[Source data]
↓

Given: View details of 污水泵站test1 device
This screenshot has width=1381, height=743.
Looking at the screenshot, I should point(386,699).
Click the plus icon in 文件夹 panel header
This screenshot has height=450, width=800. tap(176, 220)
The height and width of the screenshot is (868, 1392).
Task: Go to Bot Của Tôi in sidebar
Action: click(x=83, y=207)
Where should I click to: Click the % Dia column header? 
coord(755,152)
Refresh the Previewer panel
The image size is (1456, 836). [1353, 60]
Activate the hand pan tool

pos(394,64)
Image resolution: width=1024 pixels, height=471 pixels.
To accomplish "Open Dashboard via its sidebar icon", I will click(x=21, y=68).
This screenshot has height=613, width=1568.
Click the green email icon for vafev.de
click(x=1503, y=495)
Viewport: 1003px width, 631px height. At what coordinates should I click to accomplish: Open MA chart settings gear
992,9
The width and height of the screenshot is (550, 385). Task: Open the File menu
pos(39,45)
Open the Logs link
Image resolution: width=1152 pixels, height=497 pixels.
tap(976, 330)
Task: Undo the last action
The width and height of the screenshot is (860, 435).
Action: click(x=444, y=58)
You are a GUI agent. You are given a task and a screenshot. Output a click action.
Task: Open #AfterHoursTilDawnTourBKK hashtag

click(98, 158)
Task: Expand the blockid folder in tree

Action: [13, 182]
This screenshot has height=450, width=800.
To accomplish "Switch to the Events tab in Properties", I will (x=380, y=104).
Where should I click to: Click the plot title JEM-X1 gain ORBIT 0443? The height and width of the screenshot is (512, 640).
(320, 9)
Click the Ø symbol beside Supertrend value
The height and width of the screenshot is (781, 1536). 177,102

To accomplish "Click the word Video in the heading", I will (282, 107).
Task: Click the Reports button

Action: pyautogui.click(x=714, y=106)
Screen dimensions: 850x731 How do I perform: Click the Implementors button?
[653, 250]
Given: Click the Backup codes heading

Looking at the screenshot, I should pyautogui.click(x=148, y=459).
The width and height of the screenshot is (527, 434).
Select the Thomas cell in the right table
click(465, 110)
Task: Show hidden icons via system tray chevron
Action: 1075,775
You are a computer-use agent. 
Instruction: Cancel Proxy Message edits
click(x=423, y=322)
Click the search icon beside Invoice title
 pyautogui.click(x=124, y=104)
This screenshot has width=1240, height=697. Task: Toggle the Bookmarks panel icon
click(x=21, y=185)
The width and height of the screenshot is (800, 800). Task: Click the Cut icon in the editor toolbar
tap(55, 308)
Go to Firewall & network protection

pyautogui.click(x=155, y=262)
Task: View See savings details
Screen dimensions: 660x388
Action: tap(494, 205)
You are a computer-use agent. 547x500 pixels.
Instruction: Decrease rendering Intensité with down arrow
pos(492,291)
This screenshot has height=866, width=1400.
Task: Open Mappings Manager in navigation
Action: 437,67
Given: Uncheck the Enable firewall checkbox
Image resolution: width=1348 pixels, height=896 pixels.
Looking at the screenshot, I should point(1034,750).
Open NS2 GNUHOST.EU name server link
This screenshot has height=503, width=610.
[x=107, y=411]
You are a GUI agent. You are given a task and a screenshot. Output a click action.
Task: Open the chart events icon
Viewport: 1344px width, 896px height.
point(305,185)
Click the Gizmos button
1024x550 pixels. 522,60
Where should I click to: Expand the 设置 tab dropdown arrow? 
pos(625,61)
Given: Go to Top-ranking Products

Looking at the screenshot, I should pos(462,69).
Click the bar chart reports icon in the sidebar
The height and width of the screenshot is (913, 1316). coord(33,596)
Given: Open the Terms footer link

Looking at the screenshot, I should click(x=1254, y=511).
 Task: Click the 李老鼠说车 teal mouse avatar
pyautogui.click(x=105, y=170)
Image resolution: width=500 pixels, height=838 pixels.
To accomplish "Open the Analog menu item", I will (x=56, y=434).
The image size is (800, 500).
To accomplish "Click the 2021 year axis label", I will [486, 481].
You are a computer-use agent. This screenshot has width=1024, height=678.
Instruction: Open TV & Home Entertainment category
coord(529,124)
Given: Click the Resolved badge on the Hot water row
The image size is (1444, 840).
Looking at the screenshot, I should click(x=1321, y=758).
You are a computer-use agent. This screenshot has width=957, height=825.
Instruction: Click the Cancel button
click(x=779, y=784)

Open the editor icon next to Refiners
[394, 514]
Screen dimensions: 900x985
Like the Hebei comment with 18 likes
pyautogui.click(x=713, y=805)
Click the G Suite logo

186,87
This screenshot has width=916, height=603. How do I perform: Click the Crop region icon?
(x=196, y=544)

↑

**WORK TO COMPLETE**.
Among the entries above, identify all lines with "computer" and copy them.

**FINISHED TASK**.
You are a computer-use agent. 
You are a computer-use agent. 547x500 pixels.
You are a computer-use agent. This screenshot has width=1024, height=678.
You are a computer-use agent. This screenshot has width=957, height=825.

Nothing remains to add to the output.